_THE EXERCISE_:
Convert the lines below into a two-column CSV with the columns instruction and response, one row for each "Given:" line. Put that line and its screenshot size in the instruction field and its answer in the response field, quote each field, turn line breaks into spaces, and leave the pictures out.

_THE RECORDS_:
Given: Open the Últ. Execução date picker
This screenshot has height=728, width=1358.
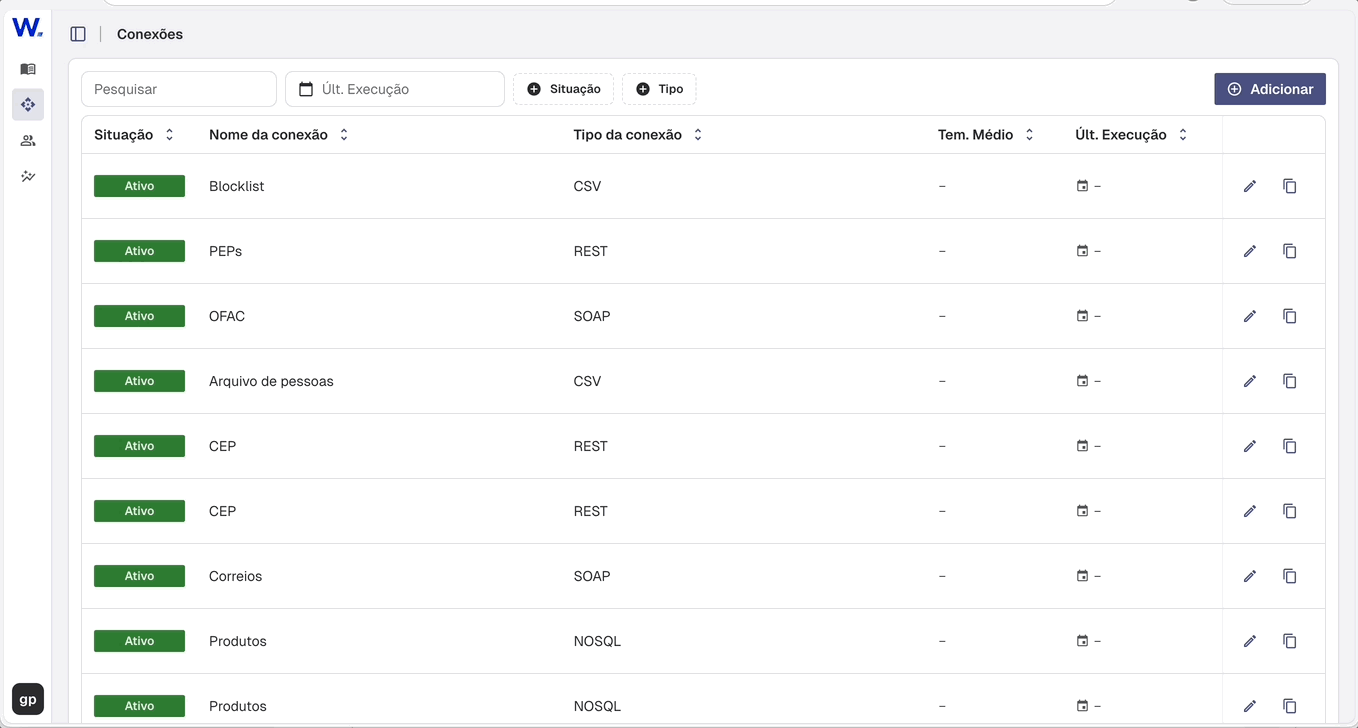Looking at the screenshot, I should click(394, 89).
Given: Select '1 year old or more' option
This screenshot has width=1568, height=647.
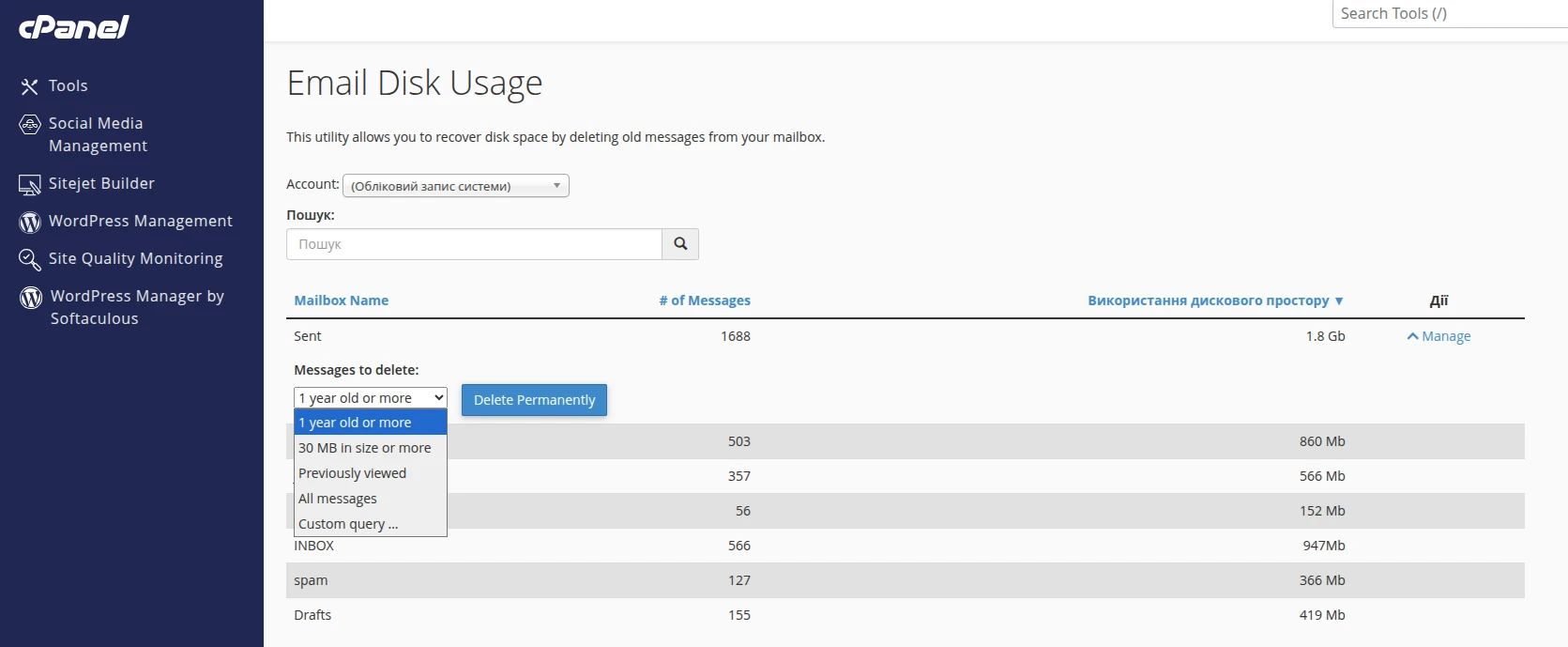Looking at the screenshot, I should coord(356,423).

_TASK SOLUTION_:
instruction,response
"Given: Open the Últ. Execução date picker This screenshot has height=728, width=1358.","Looking at the screenshot, I should click(394, 89)."
"Given: Select '1 year old or more' option This screenshot has width=1568, height=647.","Looking at the screenshot, I should coord(356,423)."